* _Description of the task_: Repeat the records below word for word, from the line with "The height and width of the screenshot is (624, 832)." to the line with "pyautogui.click(x=91, y=647)", including both of those lines.

Records in a dataset
>>>

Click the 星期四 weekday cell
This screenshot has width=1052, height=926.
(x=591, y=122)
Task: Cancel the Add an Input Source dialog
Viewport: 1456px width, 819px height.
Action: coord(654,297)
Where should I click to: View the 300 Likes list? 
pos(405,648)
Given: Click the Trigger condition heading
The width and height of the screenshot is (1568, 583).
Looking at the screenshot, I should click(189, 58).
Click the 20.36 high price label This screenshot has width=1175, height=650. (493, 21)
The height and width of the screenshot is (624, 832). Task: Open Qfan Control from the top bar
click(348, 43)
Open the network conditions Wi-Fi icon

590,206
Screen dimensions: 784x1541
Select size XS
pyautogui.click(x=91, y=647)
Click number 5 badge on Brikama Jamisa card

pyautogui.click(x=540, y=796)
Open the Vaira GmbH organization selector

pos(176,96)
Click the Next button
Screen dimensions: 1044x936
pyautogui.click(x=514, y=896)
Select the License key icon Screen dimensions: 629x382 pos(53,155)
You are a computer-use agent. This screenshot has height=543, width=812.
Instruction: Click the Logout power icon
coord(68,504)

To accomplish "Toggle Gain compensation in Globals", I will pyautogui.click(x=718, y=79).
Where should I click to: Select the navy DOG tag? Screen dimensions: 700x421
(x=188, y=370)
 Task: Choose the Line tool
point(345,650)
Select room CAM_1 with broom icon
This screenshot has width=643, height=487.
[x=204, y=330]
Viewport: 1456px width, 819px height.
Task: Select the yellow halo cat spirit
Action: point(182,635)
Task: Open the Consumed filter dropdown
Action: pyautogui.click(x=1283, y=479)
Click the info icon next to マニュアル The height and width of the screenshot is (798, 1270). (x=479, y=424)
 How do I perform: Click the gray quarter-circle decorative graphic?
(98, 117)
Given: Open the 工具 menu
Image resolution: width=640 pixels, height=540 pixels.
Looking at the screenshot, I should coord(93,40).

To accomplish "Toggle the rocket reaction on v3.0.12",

<<<

* _Exercise output_:
The height and width of the screenshot is (624, 832). Task: Open Qfan Control from the top bar
click(348, 43)
Open the network conditions Wi-Fi icon

590,206
Screen dimensions: 784x1541
Select size XS
pyautogui.click(x=91, y=647)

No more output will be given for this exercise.